The Victims of Jack the Ripper

It is not known for certain how many victims Jack the Ripper actually had, although there is a general consensus that there were 5 victims.

The problem with regards the exact number is that the generic police file that cover the Jack the Ripper murders, the Whitechapel Murders file, actually has eleven names on it.

Some of these may have been victims of the ripper other most certainly were not.

Emma Elizabeth Smith, who was attacked in early April 1888, and who was the first lady whose name appeared on the Whitechapel Murders file, was almost certainly the victim of a local gang and therefore not a victim of the killer whom we now know as Jack the Ripper.

In early August 1888 Martha Turner was found murdered on a first floor landing of George Yard Buildings. There is still a considerable amount of debate as to whether or not she was a ripper victim.

Those who say that she wasn’t argue that her injuries were different to those suffered by the five acknowledged victims.
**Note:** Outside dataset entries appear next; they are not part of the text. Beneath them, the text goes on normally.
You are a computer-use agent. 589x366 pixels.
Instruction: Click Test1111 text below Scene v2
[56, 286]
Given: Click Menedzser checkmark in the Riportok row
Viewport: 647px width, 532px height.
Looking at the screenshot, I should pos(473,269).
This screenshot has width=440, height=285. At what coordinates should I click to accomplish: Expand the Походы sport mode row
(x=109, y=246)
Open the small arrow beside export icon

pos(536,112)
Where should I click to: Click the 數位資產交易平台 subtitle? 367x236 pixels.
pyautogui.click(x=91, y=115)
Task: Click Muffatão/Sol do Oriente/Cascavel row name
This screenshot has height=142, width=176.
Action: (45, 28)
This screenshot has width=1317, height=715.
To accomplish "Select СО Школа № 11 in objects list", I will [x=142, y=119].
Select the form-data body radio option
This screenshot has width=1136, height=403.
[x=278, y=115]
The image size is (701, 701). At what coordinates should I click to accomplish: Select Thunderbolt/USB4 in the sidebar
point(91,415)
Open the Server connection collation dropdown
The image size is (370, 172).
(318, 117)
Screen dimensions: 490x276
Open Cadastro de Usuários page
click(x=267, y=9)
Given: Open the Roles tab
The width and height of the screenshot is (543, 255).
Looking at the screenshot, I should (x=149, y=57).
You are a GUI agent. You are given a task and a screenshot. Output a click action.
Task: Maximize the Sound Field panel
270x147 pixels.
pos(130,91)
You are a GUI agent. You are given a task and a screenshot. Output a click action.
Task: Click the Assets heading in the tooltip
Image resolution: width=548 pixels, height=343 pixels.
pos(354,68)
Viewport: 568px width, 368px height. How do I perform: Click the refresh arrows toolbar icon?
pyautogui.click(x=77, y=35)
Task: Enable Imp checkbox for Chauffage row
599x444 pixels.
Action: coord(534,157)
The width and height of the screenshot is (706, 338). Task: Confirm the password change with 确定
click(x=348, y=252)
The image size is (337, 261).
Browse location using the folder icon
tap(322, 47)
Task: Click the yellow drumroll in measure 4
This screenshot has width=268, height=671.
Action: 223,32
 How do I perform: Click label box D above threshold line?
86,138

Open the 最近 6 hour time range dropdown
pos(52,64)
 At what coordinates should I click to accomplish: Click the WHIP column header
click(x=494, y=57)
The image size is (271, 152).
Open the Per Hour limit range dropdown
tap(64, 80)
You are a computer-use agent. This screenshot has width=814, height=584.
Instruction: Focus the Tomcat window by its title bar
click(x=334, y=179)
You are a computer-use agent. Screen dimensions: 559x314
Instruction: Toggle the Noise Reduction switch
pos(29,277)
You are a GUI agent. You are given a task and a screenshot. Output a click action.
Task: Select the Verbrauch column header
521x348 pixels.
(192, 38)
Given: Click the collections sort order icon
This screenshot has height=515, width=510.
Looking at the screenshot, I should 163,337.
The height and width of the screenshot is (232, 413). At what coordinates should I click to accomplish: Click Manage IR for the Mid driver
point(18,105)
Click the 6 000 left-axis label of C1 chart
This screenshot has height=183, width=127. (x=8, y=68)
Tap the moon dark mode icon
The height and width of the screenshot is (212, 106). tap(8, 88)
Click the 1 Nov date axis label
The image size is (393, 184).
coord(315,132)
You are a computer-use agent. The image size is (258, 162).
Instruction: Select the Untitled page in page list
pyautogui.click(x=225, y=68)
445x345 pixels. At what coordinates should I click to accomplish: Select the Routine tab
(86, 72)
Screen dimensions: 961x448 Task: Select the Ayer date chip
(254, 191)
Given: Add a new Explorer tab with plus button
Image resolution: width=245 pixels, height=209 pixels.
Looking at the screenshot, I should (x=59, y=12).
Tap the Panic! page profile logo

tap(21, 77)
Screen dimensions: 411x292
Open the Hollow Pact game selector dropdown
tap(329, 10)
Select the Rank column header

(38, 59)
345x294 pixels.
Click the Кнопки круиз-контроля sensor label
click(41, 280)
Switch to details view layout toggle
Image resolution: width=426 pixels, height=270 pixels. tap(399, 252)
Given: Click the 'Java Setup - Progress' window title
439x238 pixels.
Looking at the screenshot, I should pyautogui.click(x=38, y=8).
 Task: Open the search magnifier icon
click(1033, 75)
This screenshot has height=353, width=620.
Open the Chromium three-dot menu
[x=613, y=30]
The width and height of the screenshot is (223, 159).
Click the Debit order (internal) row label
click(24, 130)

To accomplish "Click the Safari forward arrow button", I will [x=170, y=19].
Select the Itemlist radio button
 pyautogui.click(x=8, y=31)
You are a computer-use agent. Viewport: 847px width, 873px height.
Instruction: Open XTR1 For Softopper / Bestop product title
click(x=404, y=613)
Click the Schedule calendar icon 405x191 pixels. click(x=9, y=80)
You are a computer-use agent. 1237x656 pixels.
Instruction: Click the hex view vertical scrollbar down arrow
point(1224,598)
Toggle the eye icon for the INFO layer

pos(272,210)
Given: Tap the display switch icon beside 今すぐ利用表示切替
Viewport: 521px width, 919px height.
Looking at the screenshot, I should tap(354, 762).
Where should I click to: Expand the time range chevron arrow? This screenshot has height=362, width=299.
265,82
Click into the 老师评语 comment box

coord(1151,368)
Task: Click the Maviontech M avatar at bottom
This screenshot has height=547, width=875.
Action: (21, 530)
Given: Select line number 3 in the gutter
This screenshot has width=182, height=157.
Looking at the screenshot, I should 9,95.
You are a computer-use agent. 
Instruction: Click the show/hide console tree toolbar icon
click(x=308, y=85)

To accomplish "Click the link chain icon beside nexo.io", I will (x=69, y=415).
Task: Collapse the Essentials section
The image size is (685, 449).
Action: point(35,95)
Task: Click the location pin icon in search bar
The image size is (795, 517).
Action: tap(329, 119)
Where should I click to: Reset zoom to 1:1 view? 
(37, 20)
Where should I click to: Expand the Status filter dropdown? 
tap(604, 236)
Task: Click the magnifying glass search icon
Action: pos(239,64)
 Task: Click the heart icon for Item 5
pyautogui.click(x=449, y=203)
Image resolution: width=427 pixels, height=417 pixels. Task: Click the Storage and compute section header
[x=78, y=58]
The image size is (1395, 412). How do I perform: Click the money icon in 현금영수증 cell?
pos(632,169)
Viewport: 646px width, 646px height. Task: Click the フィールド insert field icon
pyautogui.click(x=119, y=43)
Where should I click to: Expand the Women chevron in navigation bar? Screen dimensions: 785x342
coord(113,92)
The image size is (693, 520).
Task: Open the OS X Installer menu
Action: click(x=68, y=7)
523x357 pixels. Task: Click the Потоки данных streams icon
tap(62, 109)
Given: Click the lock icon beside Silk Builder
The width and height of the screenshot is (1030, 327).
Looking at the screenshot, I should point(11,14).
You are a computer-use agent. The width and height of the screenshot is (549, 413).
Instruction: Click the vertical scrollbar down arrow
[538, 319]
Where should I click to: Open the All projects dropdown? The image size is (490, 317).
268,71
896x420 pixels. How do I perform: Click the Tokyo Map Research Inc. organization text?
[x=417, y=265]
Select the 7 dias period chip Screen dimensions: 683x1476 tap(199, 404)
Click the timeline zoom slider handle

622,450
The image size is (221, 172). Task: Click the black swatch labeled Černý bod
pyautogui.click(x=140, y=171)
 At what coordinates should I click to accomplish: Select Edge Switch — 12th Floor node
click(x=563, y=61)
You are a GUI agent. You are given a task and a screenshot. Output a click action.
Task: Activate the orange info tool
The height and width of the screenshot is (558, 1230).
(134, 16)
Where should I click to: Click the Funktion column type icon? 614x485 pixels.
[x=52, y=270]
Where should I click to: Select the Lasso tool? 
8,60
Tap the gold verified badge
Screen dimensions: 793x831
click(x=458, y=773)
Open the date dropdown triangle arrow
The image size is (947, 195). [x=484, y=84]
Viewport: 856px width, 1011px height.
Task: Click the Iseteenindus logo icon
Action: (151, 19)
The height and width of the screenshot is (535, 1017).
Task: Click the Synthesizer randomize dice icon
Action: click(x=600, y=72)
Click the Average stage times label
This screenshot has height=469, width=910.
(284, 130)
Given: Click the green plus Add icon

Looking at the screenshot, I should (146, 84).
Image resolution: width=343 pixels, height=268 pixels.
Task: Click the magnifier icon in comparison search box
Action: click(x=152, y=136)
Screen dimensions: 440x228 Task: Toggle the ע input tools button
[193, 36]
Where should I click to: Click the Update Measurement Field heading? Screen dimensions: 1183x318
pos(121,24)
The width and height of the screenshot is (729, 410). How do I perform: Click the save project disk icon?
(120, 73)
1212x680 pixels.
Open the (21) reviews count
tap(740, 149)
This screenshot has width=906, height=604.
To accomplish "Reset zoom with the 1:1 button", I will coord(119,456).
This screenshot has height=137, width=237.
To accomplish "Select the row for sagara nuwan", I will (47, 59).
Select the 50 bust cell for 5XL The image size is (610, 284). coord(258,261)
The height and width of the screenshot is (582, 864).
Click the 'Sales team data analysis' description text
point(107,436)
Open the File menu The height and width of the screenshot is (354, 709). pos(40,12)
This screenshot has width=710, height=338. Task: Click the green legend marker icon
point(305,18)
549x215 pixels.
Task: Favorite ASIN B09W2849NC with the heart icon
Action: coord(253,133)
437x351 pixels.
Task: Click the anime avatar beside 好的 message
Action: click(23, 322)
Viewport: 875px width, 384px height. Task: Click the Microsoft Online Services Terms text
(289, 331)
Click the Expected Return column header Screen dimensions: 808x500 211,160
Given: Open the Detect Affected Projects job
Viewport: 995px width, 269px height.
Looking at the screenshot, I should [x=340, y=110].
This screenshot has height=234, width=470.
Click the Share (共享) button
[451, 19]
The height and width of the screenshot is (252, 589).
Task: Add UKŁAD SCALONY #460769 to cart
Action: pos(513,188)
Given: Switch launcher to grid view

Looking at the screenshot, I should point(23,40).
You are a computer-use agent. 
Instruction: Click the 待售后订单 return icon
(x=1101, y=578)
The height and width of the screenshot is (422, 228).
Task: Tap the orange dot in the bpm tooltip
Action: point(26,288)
Indeed, the nature of her injuries were more of a frenzied knife attack as opposed to the more calculated mutilations inflicted on the bodies of the five later victims.

Those who believe that Martha may well have been Jack the Ripper’s first actual victim argue that her killer most certainly targeted her throat and abdomen, just as the ripper did with his later victims, and that a this may have been a learning curve for the murderer in that, whoever was responsible, would have been left covered in blood. This may have led him to have developed the modus operandi that became his hallmark by which he asphyxiated his victims before commencing the mutilations, a method that would have resulted in minimal blood spattering.

The five definite ripper murders began on 31st August 1888 with the murder of Mary Nichols in Buck’s Row, Whitechapel.

This crime was followed a week later by the murder of Annie Chapman on 8th September in Hanbury Street.

On the 30th September 1888, and after an absence of several week, the killer struck twice in less than an hour, killing Elizabeth Stride in Berner Street and Catherine Eddowes in Mitre Square.

The, on 9th November 1888, the body of Mary Kelly was found in her room at 13 Miller’s Court off Dorset Street.

There were later murders that may have been the ripper’s work, but many of the police at the time, and many experts today, believed and believe that Mary Kelly was the last of Jack the Ripper’s victims.